Murugan: A haven for many a pilgrim

The setting is beautiful and the kovil has a long history dating back to the 15th century. In the small beautiful village of Thondaimanaru in Vadamarachchi is the Selvasannathy Murugan Temple, with sandy beaches leading to a sparkling Indian Ocean to the north, a green vista to the east and the tranquil waters of the lagoon to the south and west.

Pilgrims throng the temple this month for the festival from August 10 to 24. Among the highlights are Poongavanam on August 18, which is on the 10th day of the festival unlike in other temples; the cart festival on the 23rd, followed by the water-cutting ceremony on the 24th.
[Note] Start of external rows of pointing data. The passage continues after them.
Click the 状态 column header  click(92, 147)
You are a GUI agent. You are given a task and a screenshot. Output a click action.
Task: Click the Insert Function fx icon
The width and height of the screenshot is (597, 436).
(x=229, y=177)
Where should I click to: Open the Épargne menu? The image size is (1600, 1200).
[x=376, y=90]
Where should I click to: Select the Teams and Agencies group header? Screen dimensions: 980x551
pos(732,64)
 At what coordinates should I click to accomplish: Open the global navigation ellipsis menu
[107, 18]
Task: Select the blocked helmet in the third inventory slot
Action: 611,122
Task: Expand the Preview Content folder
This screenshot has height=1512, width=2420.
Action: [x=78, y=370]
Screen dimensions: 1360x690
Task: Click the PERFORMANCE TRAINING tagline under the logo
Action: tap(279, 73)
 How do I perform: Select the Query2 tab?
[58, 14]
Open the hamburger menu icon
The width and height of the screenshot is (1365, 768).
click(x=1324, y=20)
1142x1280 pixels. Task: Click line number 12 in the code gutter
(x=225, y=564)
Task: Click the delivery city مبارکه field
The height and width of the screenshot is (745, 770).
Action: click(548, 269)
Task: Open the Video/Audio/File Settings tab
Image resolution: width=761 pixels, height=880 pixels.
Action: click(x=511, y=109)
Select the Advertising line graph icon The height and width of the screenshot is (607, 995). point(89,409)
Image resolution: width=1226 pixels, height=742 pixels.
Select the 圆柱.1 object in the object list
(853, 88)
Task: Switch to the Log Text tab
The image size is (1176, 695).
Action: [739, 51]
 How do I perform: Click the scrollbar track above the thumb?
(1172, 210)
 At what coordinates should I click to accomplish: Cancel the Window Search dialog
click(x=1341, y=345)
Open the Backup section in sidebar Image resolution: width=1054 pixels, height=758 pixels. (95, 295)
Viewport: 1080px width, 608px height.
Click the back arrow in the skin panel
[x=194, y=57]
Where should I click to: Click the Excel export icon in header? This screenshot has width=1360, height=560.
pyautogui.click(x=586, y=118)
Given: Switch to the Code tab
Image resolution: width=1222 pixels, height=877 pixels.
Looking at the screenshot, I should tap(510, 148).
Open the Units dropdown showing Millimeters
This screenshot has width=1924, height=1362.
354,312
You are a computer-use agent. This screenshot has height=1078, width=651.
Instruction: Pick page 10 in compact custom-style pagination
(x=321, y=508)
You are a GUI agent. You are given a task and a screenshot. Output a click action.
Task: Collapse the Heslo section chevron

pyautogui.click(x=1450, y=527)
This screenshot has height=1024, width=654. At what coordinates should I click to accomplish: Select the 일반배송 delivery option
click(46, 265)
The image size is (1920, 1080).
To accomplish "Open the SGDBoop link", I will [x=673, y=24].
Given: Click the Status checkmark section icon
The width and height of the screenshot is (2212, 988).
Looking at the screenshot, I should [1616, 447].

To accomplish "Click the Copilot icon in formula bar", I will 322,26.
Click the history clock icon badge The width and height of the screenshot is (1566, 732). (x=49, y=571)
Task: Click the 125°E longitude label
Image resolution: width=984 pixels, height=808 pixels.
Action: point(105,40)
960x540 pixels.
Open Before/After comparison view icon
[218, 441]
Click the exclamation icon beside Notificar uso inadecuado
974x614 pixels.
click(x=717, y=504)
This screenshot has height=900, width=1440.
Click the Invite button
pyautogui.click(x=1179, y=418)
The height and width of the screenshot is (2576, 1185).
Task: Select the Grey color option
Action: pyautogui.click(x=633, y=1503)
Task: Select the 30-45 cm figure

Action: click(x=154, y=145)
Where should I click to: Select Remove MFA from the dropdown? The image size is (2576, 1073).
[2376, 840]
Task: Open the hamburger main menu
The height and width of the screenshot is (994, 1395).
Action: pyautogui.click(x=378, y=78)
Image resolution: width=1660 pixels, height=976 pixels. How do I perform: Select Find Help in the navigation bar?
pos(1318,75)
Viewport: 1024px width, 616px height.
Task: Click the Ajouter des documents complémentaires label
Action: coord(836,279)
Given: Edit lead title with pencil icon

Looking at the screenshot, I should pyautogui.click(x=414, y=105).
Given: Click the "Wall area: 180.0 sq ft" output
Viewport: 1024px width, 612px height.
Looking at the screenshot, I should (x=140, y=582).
A special pooja known as the Mouna Thiruvilla is held in the late evening after the water-cutting ceremony, followed the next day by another pooja for people who have served the temple throughout the festive season.
In the past there were many ashrams around the temple with swamis in residence but most of them were destroyed during the war

Surrounded by palms and large banyan trees, the temple is a haven for many a pilgrim, with the western side of the lagoon being an ideal spot to take a dip.

The priests here do not chant mantras as is done in other temples but tie their mouths with white cloth when performing poojas. For, it is believed that Lord Murugan had appeared in a dream to villager Kadirkamar requesting him to perform poojas at the temple. However, Kadirkamar had been quick to reply that he knows no mantras, to which Lord Murugan had told him to tie his mouth and perform the poojas.

This temple is also known as Annathaana Kanthan as alms-givings take place here as well as the surrounding ashrams. Everyday the needy pilgrims are fed.


With more than 50 ways of fulfilling vows at this temple, in 1959 this pilgrim performed the most difficult – Thula Kavaddi where he was suspended from a pole with a hook piercing his back.
There were swamis from all over the world living in the ashrams around the temple way back in 1956. In this photo from the past is Yanaikutti Swami, son of Lord Soulbury (extreme left) with three others from Australia, India and Germany.